### What needs to be done
Write out word for word the lines from the one holding "Screen dimensions: 600x520" through the end of the data, and only those lines. Pictures stay out.

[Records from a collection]
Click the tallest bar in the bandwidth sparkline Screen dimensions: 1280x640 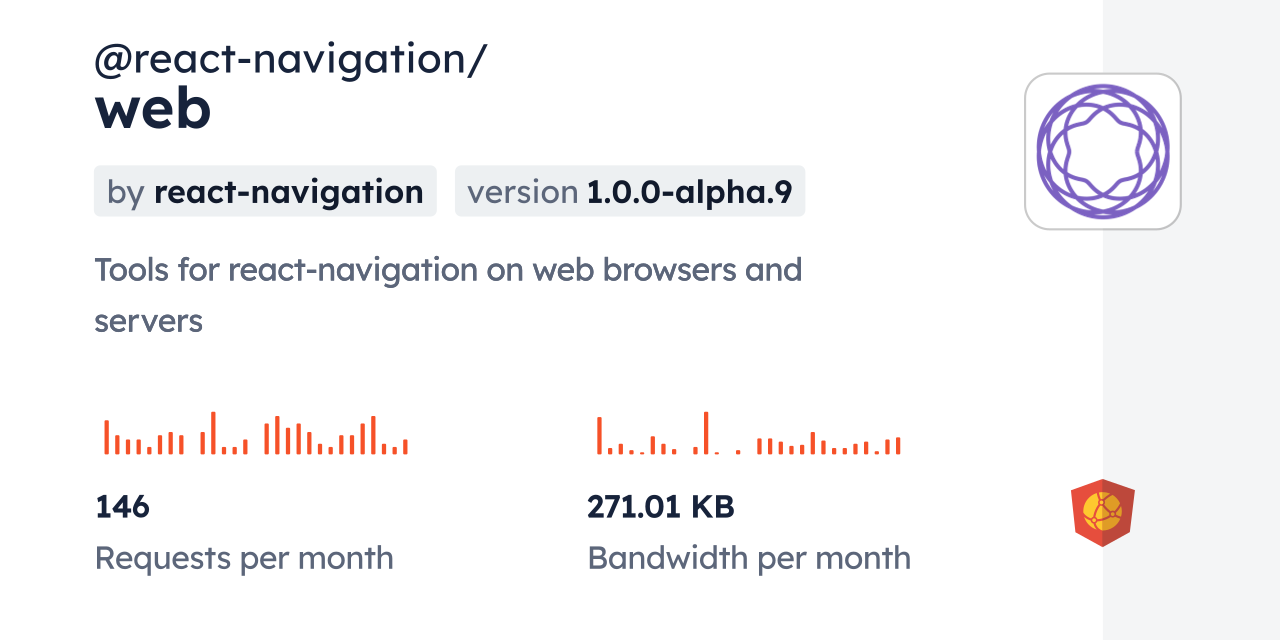click(706, 433)
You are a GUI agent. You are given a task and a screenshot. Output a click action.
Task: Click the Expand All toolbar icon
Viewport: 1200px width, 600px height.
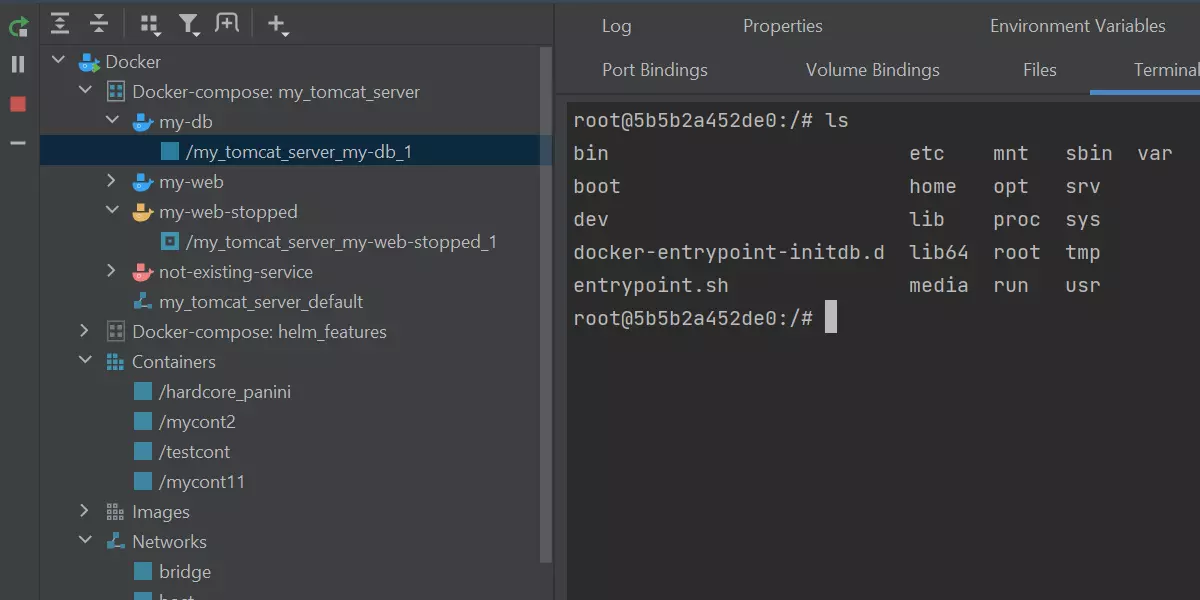61,23
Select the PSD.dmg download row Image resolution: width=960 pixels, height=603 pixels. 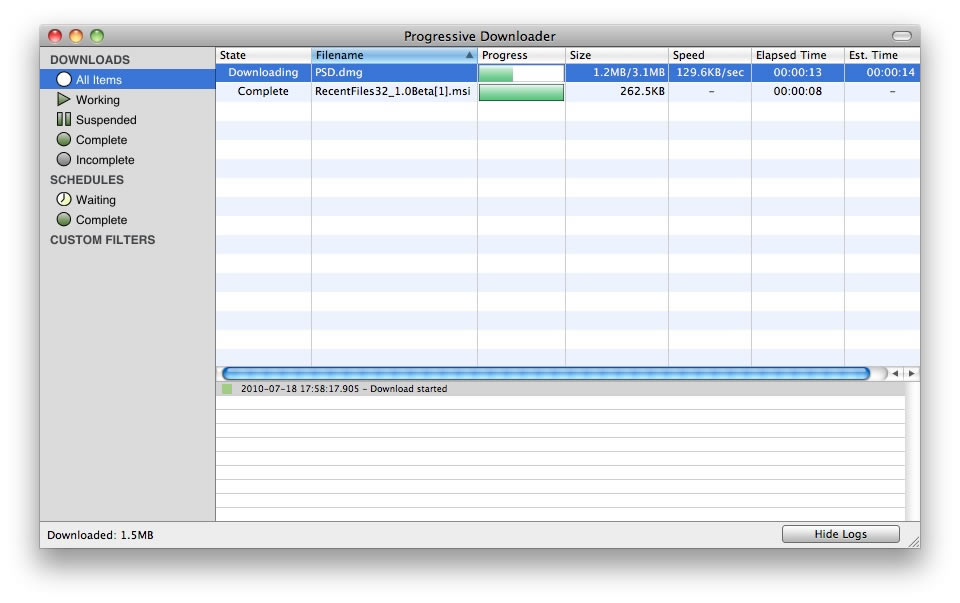[x=390, y=72]
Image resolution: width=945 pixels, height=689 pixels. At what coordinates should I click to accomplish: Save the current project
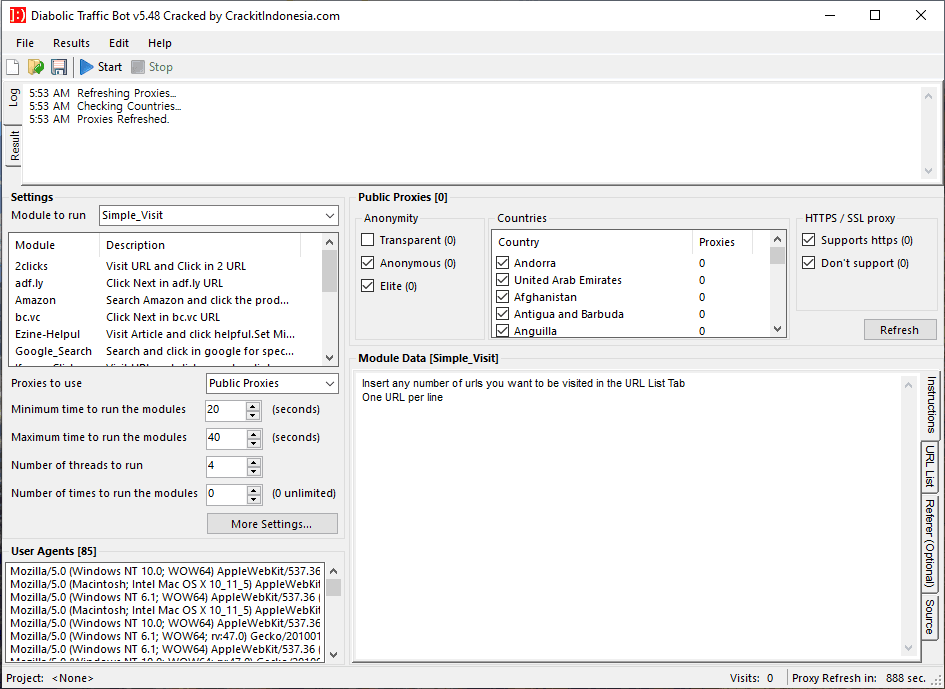60,66
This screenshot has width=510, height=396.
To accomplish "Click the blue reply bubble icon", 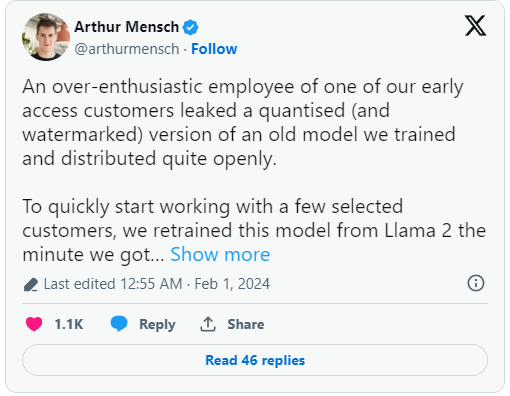I will [119, 324].
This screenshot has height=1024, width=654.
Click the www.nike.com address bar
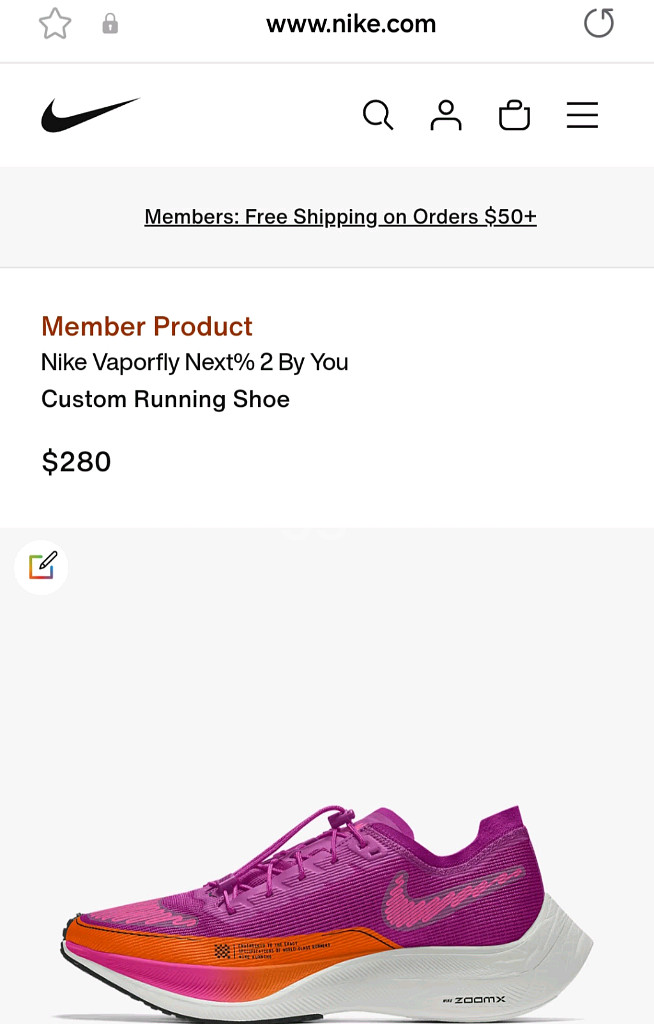point(350,24)
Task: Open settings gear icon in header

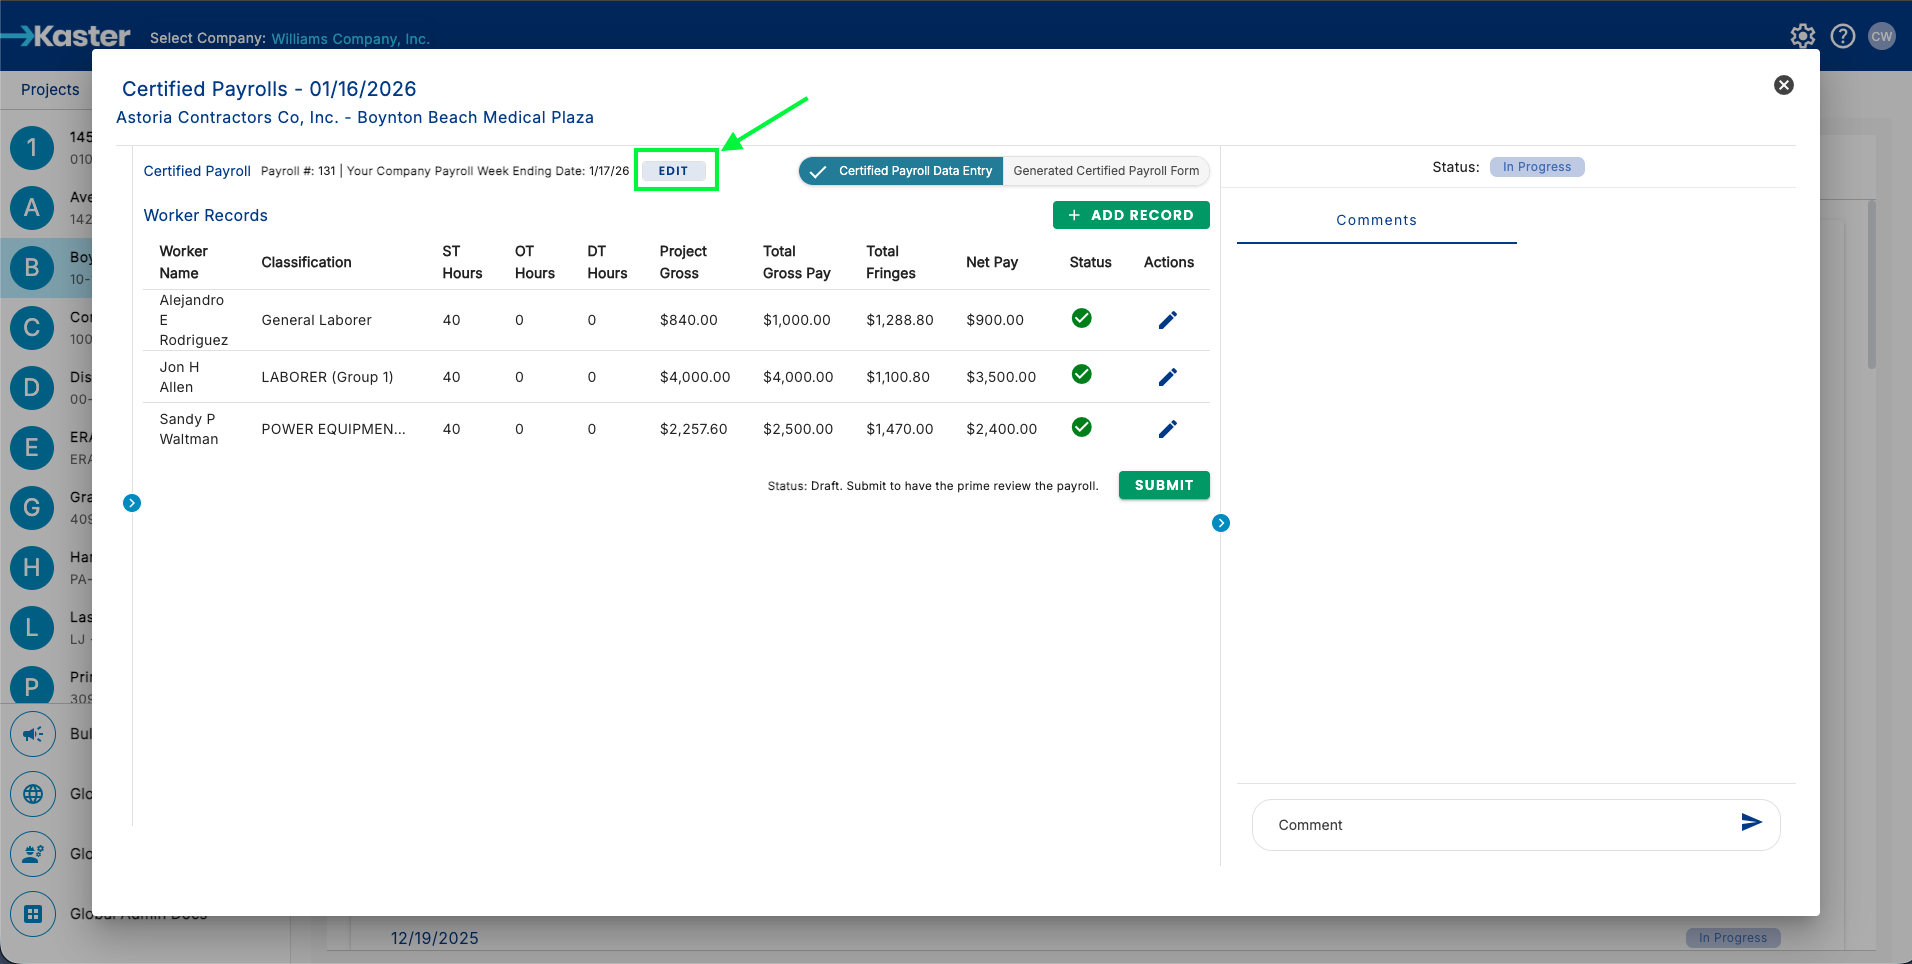Action: pyautogui.click(x=1802, y=37)
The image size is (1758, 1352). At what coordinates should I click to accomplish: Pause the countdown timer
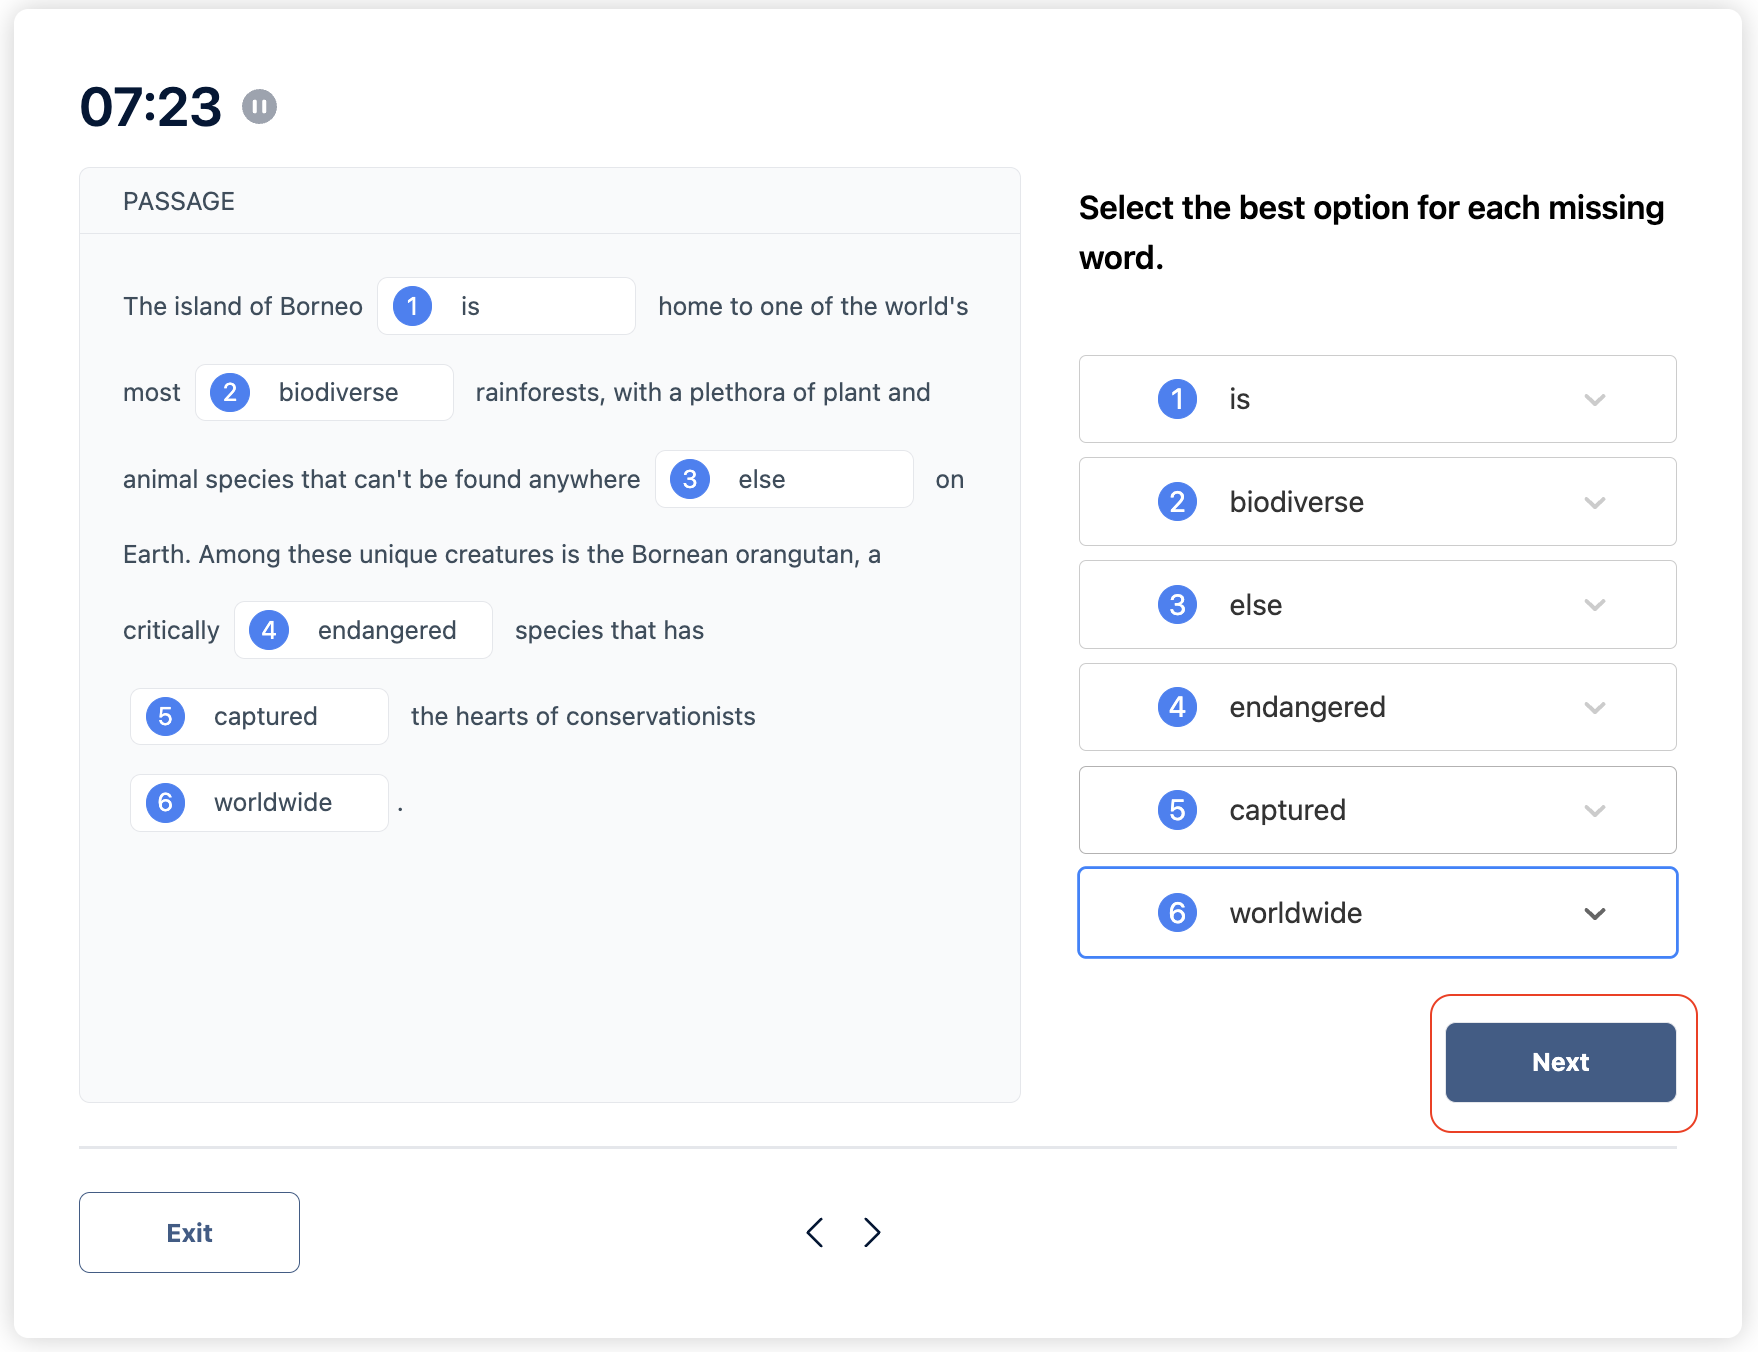[x=259, y=107]
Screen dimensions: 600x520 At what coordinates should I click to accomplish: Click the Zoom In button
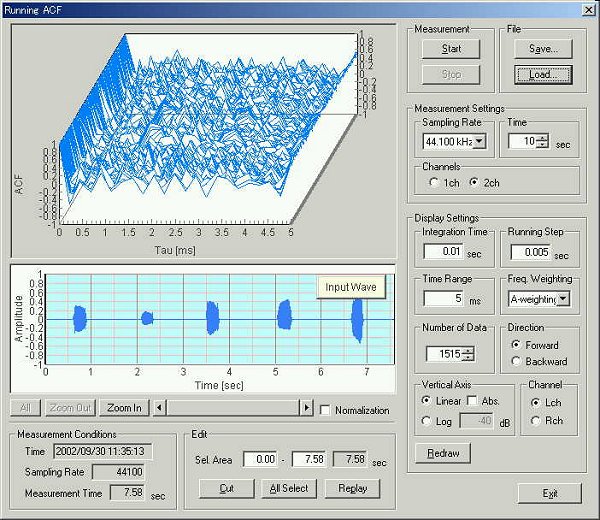point(124,408)
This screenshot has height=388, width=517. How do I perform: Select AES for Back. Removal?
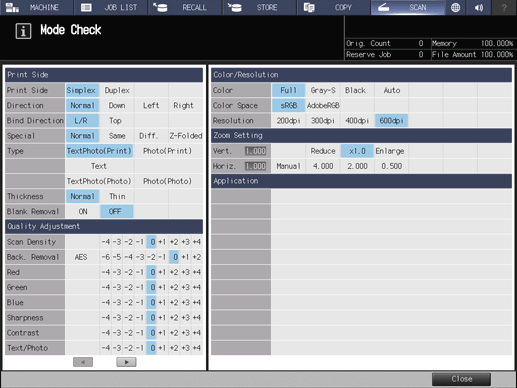point(81,257)
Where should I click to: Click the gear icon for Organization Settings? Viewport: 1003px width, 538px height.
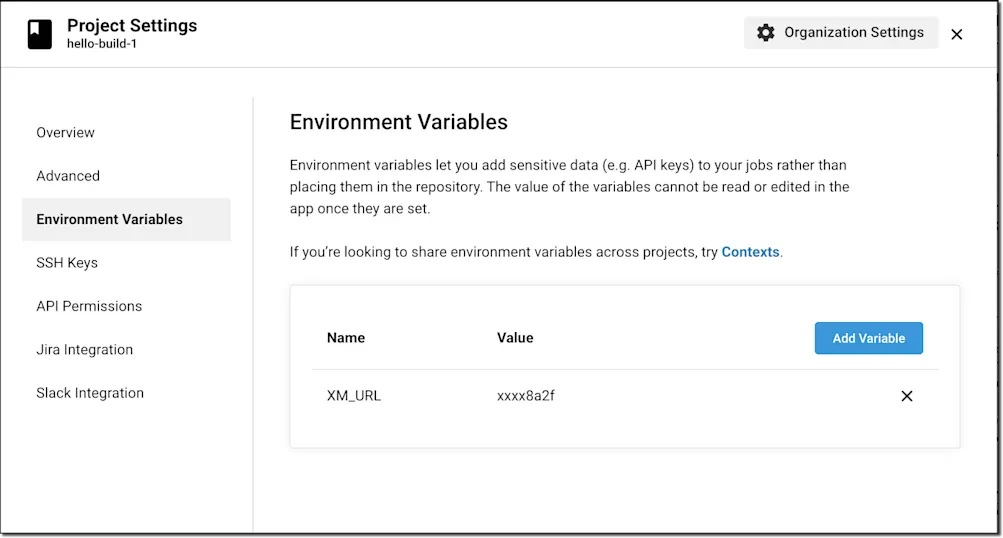coord(766,33)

### Written response
Screen dimensions: 600x520 At what coordinates should I click to accomplish: Click the Zoom In button
point(124,408)
This screenshot has height=388, width=517. How do I perform: Select AES for Back. Removal?
point(81,257)
Where should I click to: Click the gear icon for Organization Settings? Viewport: 1003px width, 538px height.
coord(766,33)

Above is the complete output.